In part 1, we covered different diet changes and specific foods that are useful in preventing and treating diabetes. This second column discusses the importance of exercise, stress management, and useful supplements.
Exercise is a mainstay to lowering our blood sugar, whether we are treating or preventing diabetes. The more often we exercise, the more we prevent nearly every chronic disease. In diabetes, our muscles help to burn extra sugar AND help insulin work more effectively. Even gentle walking for 20 minutes a few times a week makes a big difference. The best exercise is something you enjoy: whether it’s dancing in the kitchen, playing ball with your grandchildren, weeding in your vegetable garden, it doesn’t matter. It’s exercise if you do it for 20 minutes or more, get your heart rate up, and have a light sweat. Just enjoy it! We are much more likely to continue doing something we enjoy than dragging ourselves through something that feels like torture. You may find that the feel-good endorphins released with exercise leave you with more energy and a better mood all through the day when you exercise regularly.

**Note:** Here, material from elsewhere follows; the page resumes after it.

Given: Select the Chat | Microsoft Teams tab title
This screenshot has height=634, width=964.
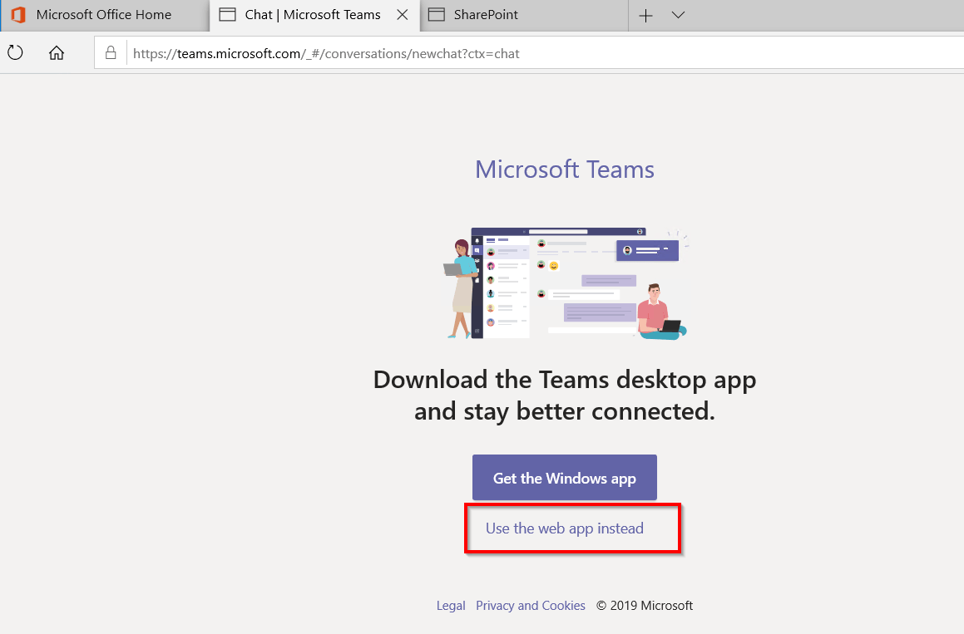Looking at the screenshot, I should tap(313, 15).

Stress is a big factor in any illness. Longer periods of stress cause the release of a stress hormone called cortisol, which increases the levels of sugar in our body. The stress hormone adrenaline also keeps insulin from working well. Unfortunately, stress is almost an accepted part of our modern lives! In addition, many people feel out of touch or out of control with their body in the face of a new diagnosis of diabetes or diabetes that is poorly controlled. In times as these, the key is to be mindful of what is real and what is just a worry or fear. Recognize that you are in control of your health, and that there are many resources for you to lean on. Social connections—our friends, family, churches, and community—are essential to helping relieve stress by sharing with others and seeing that we are never alone, even if it feels like it sometimes. Prayer, meditation, or journaling helps to quiet our minds. Activities like yoga, Tai Chi, or Qi Gong help us re-connect to our bodies and stop living in our minds full of stressed-out thoughts. All of the above have been shown in research studies to help improve blood sugar control in diabetes, too!
After focusing on the foundations of a good diet, exercise, and a regular relaxation practice, some might be interested in additional options. There are many supplements that can help either with lowering your blood sugar or protecting from damage to your blood vessels and organs. There always seems to be a new “miracle” compound on the news or internet; while many of these may be promising, those listed here are supported by research studies and decades of use.
• Chromium picolinate is a naturally-occurring mineral that helps our bodies be more sensitive to insulin. It can be a good supplement for those with diabetes, pre-diabetes, or even those with constant carb cravings looking to lose weight. Dose is 200-400 mcg/day.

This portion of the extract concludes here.